Reframing building in public...
There can be many world views on how to bring value to the world
Building in public can feel scary and very overwhelming. You can look at others doing it and feel totally inadequate, especially in your early days. When something becomes a specialism like ‘building in public’ has, you can get lots of different opinions on how and what to you should be doing.
I love the building in public movement. I also often hate it. It brings out the best and worst of us.
The best are things like sharing our learnings as they are happening and being authentic.
The worst, for me at least, is the glorifying of it and turning it into a ‘blueprint’ product that people can ship in 30 minutes and gain 8,678 subscribers just like they did. I’m so tired of constantly being sold to.
Or, simply just wasting our time following people or stories that don’t have a positive impact on us.
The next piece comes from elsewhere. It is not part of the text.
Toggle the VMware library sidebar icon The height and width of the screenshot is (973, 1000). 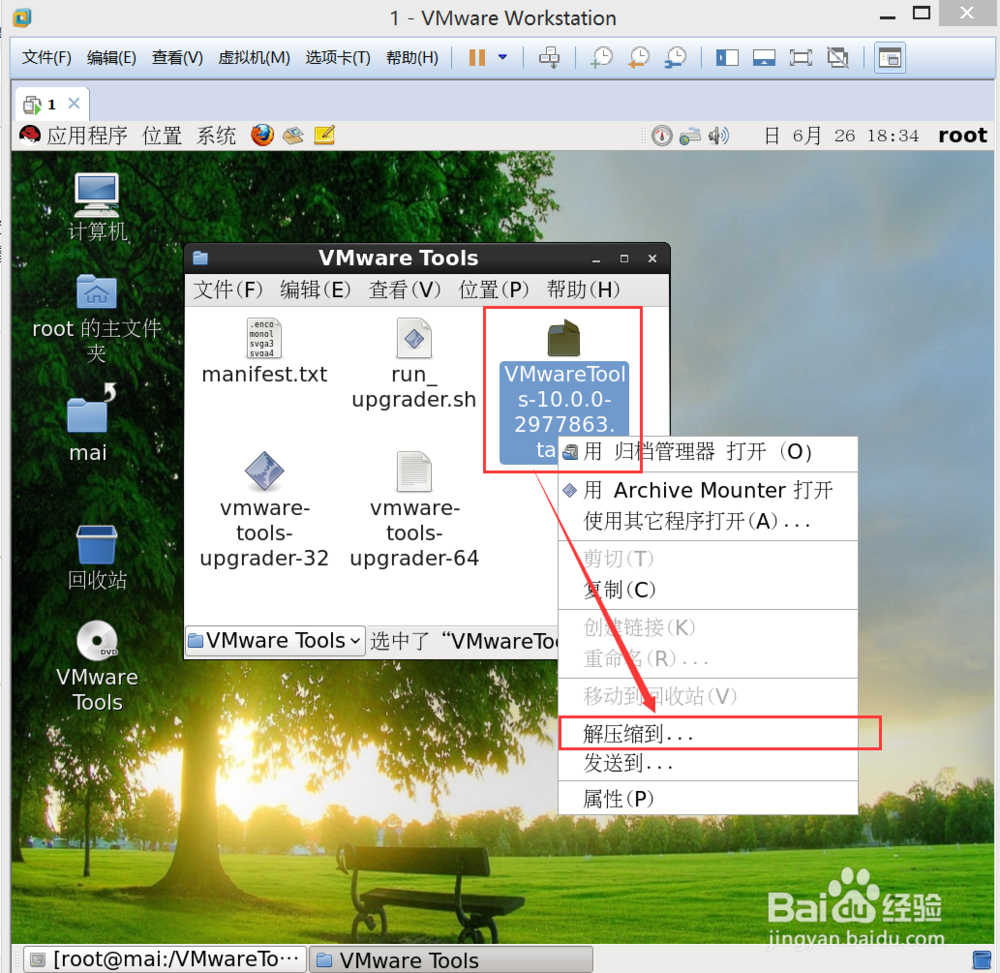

Our personal time matters, it is kind of all we have.
Don’t be in it to build an audience
To build in public well, do it for yourself over vanity reasons. Entrepreneurship is hard enough as it is, to feel internally satisfied triumphs any other feeling. The challenge is that seeing the value in what you create often takes years.
If there were one thing I wish I had, it would be a consistent record of my progress, on my own website, rather than social. Easier said than done, but that is my focus now.
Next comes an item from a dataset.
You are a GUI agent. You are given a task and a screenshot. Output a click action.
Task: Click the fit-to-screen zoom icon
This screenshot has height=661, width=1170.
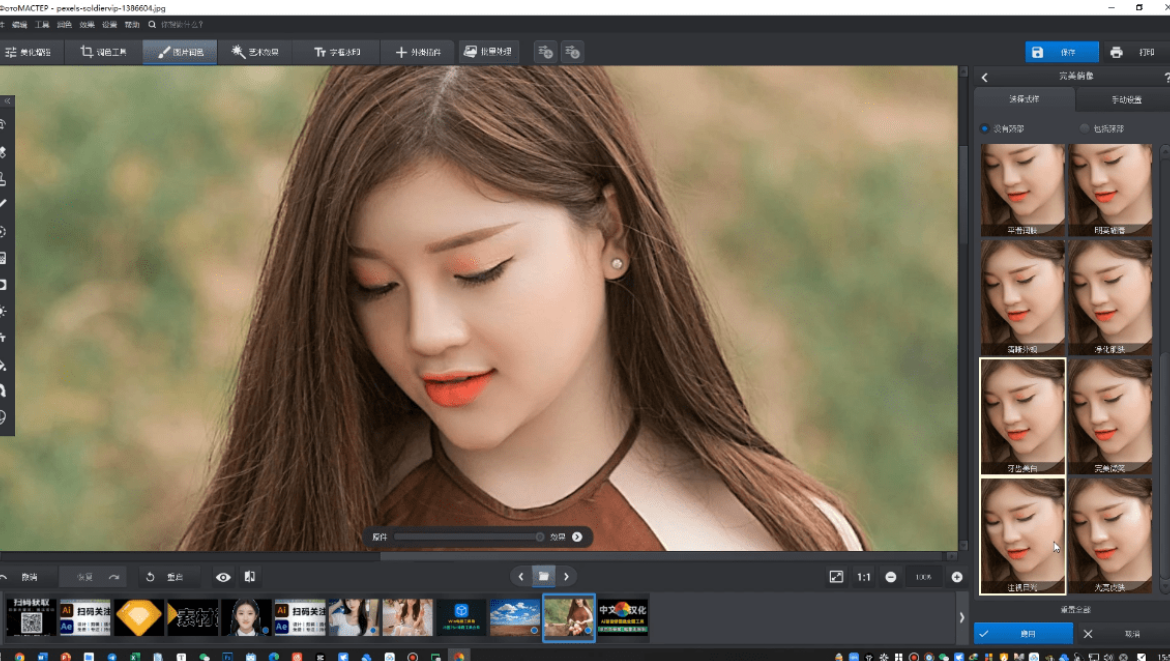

Being able to look back at where I was at point x in time is so valuable as a personal internal processing tool. If others gain value from it too, great.
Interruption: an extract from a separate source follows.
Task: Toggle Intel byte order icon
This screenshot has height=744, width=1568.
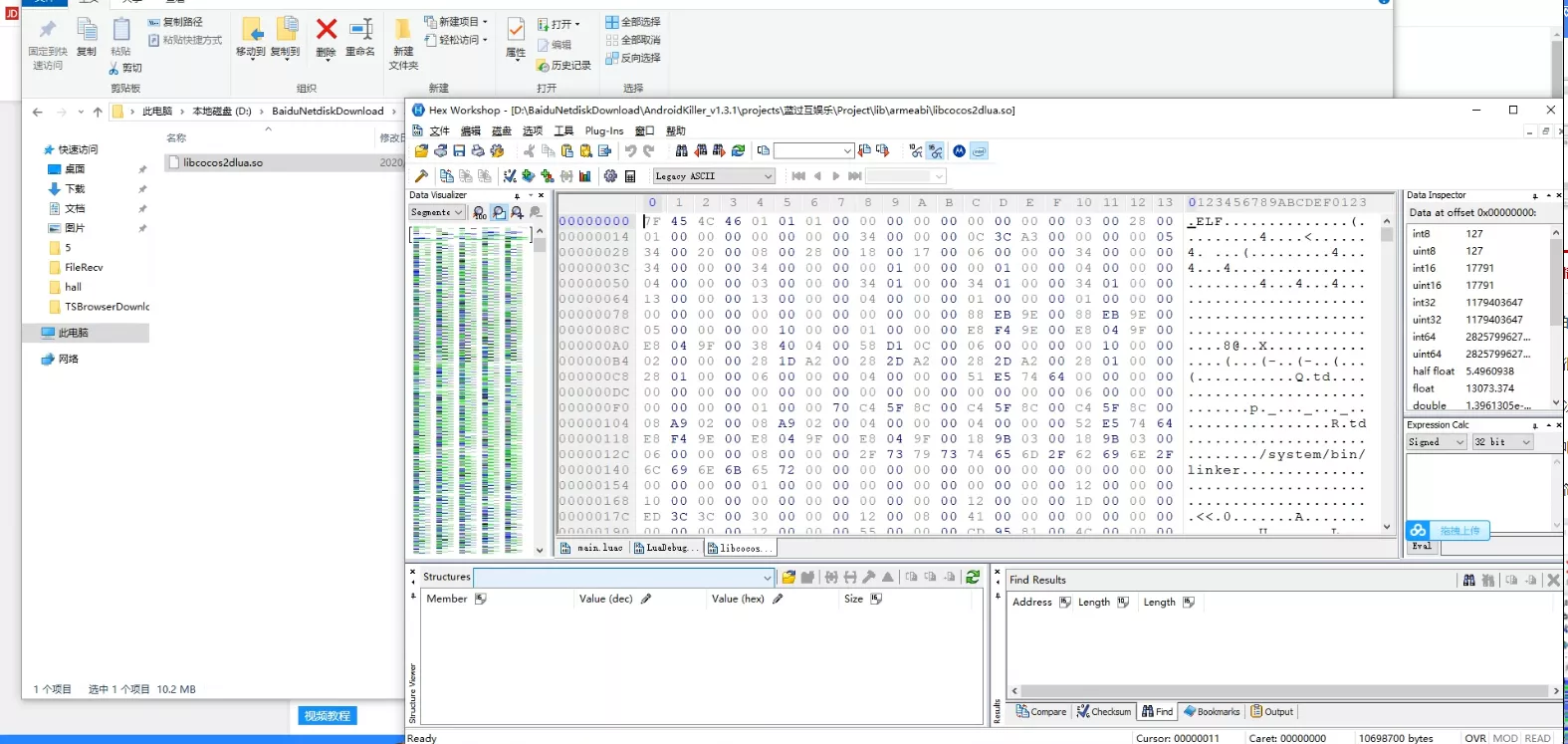Action: point(979,150)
Rethink what building in public is
So instead of building in public, I like to reframe it as:
- thought processing
- learning about the world around me
- finding belonging
- building up your network
- create trust in who you are
- creating value
- making something out of nothing
- doing something you love
- creating experiments
- being open
- leaving a trail
- contributing to history
- an opportunity for people to find and connect with you
- creating community, of course ❤️
By using these words they have more meaning, to me at least. They keep me going. They help me see how vanity metrics are a distraction and that there is value in the things I put out there.
Our stories matter. They connect us. They build networks and communities.
It’s easy to get distracted with how others are sharing, take a step towards sharing your own. Connect with yourself, then with others.